All records below are to be repeated precisely, with nothing added.
[Opening Study material section]
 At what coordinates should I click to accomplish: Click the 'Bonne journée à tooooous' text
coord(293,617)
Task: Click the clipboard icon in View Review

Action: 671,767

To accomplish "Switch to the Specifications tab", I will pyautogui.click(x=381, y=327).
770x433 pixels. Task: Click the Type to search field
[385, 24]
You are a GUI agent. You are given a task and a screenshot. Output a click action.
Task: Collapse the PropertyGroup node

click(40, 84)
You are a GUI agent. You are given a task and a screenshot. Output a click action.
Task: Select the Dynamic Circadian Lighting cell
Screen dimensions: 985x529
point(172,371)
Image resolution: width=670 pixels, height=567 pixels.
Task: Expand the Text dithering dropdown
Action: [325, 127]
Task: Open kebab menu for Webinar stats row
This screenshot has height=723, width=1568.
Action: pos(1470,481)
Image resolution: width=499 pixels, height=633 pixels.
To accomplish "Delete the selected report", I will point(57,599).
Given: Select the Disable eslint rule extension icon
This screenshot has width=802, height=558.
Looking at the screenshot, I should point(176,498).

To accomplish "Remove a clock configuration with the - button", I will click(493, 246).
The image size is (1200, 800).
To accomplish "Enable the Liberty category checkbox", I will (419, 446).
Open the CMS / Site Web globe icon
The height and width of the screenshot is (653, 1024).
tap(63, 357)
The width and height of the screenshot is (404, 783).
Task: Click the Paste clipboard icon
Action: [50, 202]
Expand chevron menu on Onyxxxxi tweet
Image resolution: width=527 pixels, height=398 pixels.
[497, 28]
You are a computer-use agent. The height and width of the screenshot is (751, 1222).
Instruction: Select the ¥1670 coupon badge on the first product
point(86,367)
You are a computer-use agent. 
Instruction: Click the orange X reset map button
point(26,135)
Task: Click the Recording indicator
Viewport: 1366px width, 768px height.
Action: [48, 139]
[Closing Study material section]
→ **Answer below**
 At what coordinates should I click to accomplish: Click the 'Bonne journée à tooooous' text
coord(293,617)
Task: Click the clipboard icon in View Review

Action: 671,767

To accomplish "Switch to the Specifications tab", I will pyautogui.click(x=381, y=327).
770x433 pixels. Task: Click the Type to search field
[385, 24]
You are a GUI agent. You are given a task and a screenshot. Output a click action.
Task: Collapse the PropertyGroup node

click(40, 84)
You are a GUI agent. You are given a task and a screenshot. Output a click action.
Task: Select the Dynamic Circadian Lighting cell
Screen dimensions: 985x529
point(172,371)
Image resolution: width=670 pixels, height=567 pixels.
Task: Expand the Text dithering dropdown
Action: [325, 127]
Task: Open kebab menu for Webinar stats row
This screenshot has height=723, width=1568.
Action: pos(1470,481)
Image resolution: width=499 pixels, height=633 pixels.
To accomplish "Delete the selected report", I will point(57,599).
Given: Select the Disable eslint rule extension icon
This screenshot has width=802, height=558.
Looking at the screenshot, I should point(176,498).

To accomplish "Remove a clock configuration with the - button", I will click(493, 246).
The image size is (1200, 800).
To accomplish "Enable the Liberty category checkbox", I will (419, 446).
Open the CMS / Site Web globe icon
The height and width of the screenshot is (653, 1024).
tap(63, 357)
The width and height of the screenshot is (404, 783).
Task: Click the Paste clipboard icon
Action: [50, 202]
Expand chevron menu on Onyxxxxi tweet
Image resolution: width=527 pixels, height=398 pixels.
[497, 28]
You are a computer-use agent. The height and width of the screenshot is (751, 1222).
Instruction: Select the ¥1670 coupon badge on the first product
point(86,367)
You are a computer-use agent. 
Instruction: Click the orange X reset map button
point(26,135)
Task: Click the Recording indicator
Viewport: 1366px width, 768px height.
Action: [48, 139]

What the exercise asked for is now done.